Start of Given entries

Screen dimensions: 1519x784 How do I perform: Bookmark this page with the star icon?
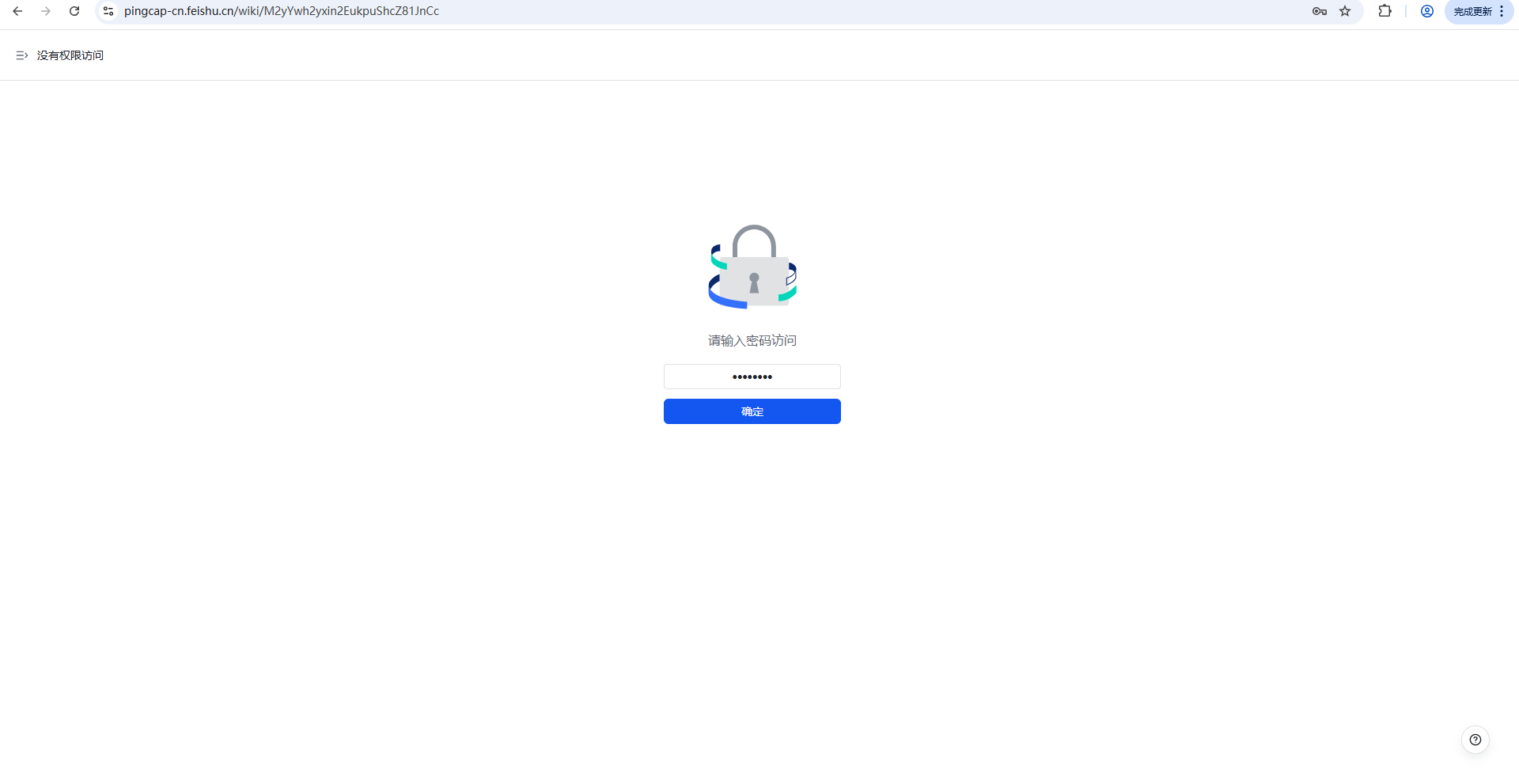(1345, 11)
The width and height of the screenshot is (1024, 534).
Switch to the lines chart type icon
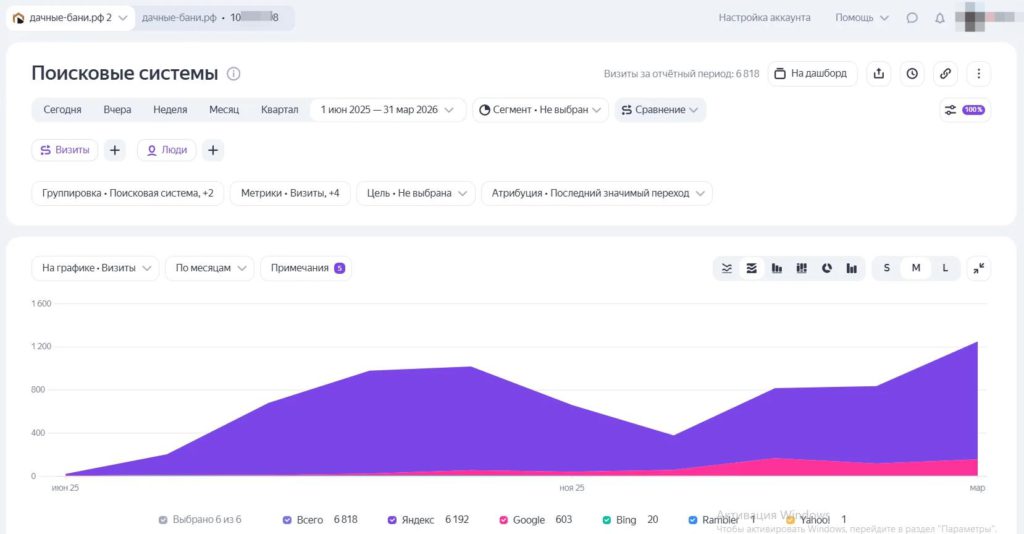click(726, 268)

End of Given entries

Task details:
Retype precisely, and only, the lines from the one holding "The width and" through the final line of the data above, with the pictures omitted.

Task response:
The width and height of the screenshot is (1024, 534).
Switch to the lines chart type icon
click(726, 268)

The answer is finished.